Text shown
━━━━━━━━━━━━━━━━━━━━━━━━━━━━━━

Wednesday, August 7, 2013

CLEVELAND ORCHESTRA

Blossom Music Center
August 4


Slick with the baton, quick with a quip.

One could be forgiven for thinking that a stand-up comedian had taken the podium at Blossom on Sunday night. British conductor and composer Bramwell Tovey has a nifty resume and a nice touch with the baton, but what he really excels at is one-liners. The kind that would fit neatly into his side gigs as a jazz pianist, or go over big in a group of musicians.

Like the jibes at violists – always the butt of orchestra jokes, for reasons only the players understand – that Tovey reeled off after the opening piece, Prelude and Fugue: The Spitfire, a musical homage to the World War II fighter plane. What’s the difference between a viola and a Spitfire? One is a thing of grace and beauty. Or: You can tune a Spitfire.

There were more, but you get the idea.

This sort of banter goes over well with the summer set, and Tovey’s chatty demeanor was a good fit with the first half of the program, which opened with The Spitfire suite. Created as a film score by British composer William Walton in 1942, it was later reworked into a concert piece brimming with patriotic fervor. Or at least what passes for fervor among the Brits.

To American ears, the music was less stirring, invoking mostly opening and closing credits and a noisy scene in an airplane factory. Tovey gave the piece a regal bearing and pleasant gloss, but otherwise there wasn’t much to recommend it, other than as a bit of British arcana delivered with aplomb by a British conductor. This was the first time the Cleveland Orchestra performed Spitfire, and at least for the foreseeable future, likely the last.

Of more interest was another inaugural performance by the orchestra – the second piece, Samuel Barber’s Cello Concerto (Op. 22). As Tovey noted in a lengthy introduction, aside from his 1936 Adagio for Strings, Barber’s music does not get played much. It’s a puzzle why, since the American composer was highly regarded during his lifetime (1910 – 1981), winning two Pulitzer Prizes for his work. A dearth of memorable melodies may have something to do with it. But Tovey probably nailed the main reason in his description of Barber’s Cello Concerto: “It’s really difficult to play.”

A strong showing.

━━━━━━━━━━━━━━━━━━━━━━━━━━━━━━

Set exercise
Write a continuation of the Cleveland Orchestra concert review, starting right after "A strong showing."

Supplied data
━━━━━━━━━━━━━━━━━━━━━━━━━━━━━━

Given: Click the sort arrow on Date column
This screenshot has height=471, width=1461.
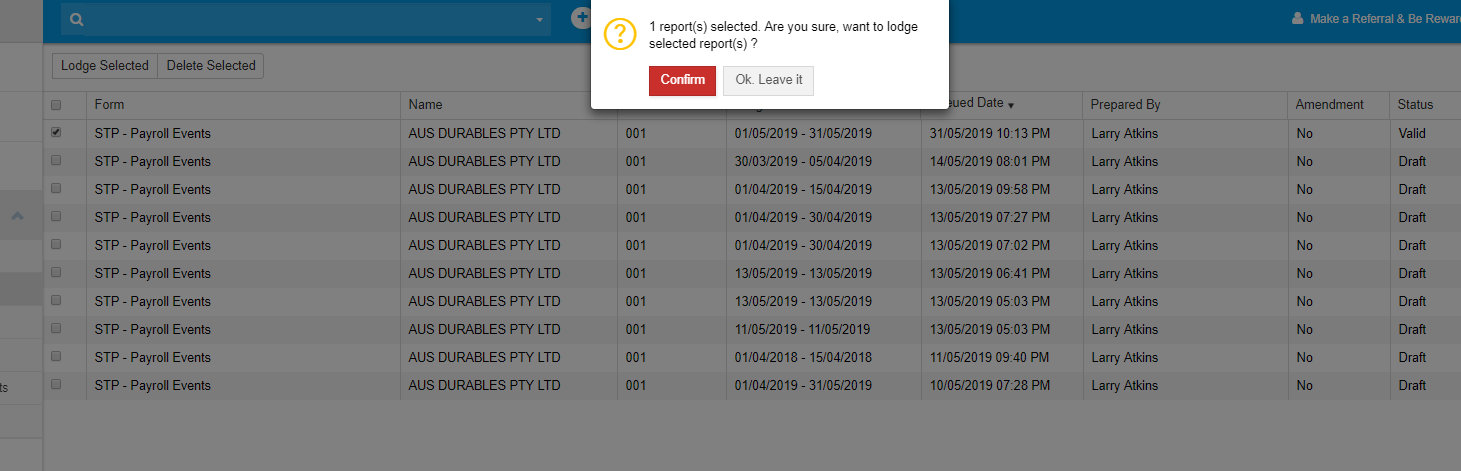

━━━━━━━━━━━━━━━━━━━━━━━━━━━━━━

Answer to this exercise
That was evident from the first bars of the opening movement, a seemingly random series of intonations and phrases erupting from different parts of the orchestra in a wonderfully inventive structure that led organically to the soloist, Mark Kosower, the orchestra’s principal cellist. Kosower was very good, showing command of a complicated part played completely from memory, and running through a full inventory of techniques, from sharp pizzicato to warm, emotional lines in the lower register played against the orchestra’s high-gloss violins.

According to Tovey, Barber had finished the concerto when he got word of the Hiroshima and Nagasaki bombings, whereupon he tore up the third movement and completely rewrote it. That might account for its more somber tone, new themes, feelings of anxiety and notes of distress. Kosower rose to technical challenges that grew increasingly conplicated, and Tovey drew an equally sophisticated performance from the orchestra, keeping the sound clean and balanced. In all, it was an impressive and satisfying presentation of a piece that deserves to be heard more often.

The second half brought what everyone came to hear: The Planets, written by the British composer with the Germanic name, Gustav Holst. Tovey joked that he “never came across anyone in England who knows anything about space,” and noted that the source of the composer’s inspiration was astrological, not astronomical. Nonetheless, Holst created evocative portraits of seven planets that have become an orchestral staple.

Tovey offered a comparatively controlled reading of the piece, never quite hitting the maelstrom that characterizes more adventurous versions of “Mars” and “Uranus,” and employing rhythms that came alarmingly close to oom-pah-pah in “Jupiter.” His skill lies mainly in his craftsmanship, and there were some truly fine moments of that – elegant, luminous strings in “Venus,” aching chords and a subtle internal vibration in “Saturn,” and a vivid, shimmering “Neptune” that provided a transcendent close.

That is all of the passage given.